* _EXERCISE INSTRUCTIONS_:
Locate each of the lines below that contains the word "should", matching its case exactly, and copy those lines out in full.

* _MATERIAL FOR THIS EXERCISE_:

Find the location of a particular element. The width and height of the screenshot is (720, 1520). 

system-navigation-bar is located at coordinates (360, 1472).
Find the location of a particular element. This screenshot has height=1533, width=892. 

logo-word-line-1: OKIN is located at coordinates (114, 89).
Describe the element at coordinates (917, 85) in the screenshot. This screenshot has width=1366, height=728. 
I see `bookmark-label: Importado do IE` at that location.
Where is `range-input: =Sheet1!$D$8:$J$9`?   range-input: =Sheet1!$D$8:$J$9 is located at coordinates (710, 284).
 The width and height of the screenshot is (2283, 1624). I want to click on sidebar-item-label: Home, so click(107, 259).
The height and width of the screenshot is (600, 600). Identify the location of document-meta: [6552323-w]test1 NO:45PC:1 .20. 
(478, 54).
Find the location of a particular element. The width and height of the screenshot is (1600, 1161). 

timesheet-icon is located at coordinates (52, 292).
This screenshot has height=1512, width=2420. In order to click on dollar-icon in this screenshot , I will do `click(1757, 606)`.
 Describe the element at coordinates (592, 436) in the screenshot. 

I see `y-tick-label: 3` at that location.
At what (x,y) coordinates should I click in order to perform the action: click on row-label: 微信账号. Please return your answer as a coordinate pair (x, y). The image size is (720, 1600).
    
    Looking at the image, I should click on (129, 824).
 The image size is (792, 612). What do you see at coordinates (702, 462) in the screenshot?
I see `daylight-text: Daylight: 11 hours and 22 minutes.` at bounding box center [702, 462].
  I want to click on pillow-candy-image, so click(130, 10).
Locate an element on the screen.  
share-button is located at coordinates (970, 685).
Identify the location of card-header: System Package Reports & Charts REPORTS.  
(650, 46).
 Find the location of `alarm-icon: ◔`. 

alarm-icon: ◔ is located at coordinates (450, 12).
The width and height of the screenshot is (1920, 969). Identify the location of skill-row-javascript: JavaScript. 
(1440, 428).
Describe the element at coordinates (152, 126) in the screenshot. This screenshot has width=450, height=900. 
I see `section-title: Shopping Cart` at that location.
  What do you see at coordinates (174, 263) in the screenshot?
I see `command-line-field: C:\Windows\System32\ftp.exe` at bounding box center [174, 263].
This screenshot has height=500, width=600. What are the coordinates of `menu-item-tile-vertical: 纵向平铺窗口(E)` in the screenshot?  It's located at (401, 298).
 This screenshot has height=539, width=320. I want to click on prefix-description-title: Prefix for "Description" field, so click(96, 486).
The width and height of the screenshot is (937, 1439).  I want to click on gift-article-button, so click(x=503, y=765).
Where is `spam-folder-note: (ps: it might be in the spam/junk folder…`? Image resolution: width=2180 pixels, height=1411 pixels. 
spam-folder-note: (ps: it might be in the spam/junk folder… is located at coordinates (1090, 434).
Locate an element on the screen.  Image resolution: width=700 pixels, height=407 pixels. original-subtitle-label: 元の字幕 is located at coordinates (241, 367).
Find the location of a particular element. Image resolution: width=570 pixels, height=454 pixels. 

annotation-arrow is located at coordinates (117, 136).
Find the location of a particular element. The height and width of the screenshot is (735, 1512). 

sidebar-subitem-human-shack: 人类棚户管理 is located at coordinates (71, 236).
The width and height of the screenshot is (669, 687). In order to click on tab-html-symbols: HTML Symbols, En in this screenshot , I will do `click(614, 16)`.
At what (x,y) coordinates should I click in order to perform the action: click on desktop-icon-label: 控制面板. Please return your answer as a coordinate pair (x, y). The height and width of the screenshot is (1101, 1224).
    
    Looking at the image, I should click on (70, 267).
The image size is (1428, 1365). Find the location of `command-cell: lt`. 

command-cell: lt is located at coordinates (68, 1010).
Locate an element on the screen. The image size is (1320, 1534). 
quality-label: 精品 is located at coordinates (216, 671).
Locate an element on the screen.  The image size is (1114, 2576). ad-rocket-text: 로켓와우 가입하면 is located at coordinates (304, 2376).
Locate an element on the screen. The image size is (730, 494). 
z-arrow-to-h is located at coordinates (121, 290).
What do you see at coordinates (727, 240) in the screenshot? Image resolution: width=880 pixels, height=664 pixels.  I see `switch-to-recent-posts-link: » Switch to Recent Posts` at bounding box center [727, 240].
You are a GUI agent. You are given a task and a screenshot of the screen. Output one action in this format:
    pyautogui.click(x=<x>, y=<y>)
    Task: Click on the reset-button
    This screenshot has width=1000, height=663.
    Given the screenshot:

* _TASK RESULT_:
At what (x,y) coordinates should I click in order to perform the action: click on row-label: 微信账号. Please return your answer as a coordinate pair (x, y). The image size is (720, 1600).
    Looking at the image, I should click on (129, 824).
At what (x,y) coordinates should I click in order to perform the action: click on desktop-icon-label: 控制面板. Please return your answer as a coordinate pair (x, y). The height and width of the screenshot is (1101, 1224).
    Looking at the image, I should click on (70, 267).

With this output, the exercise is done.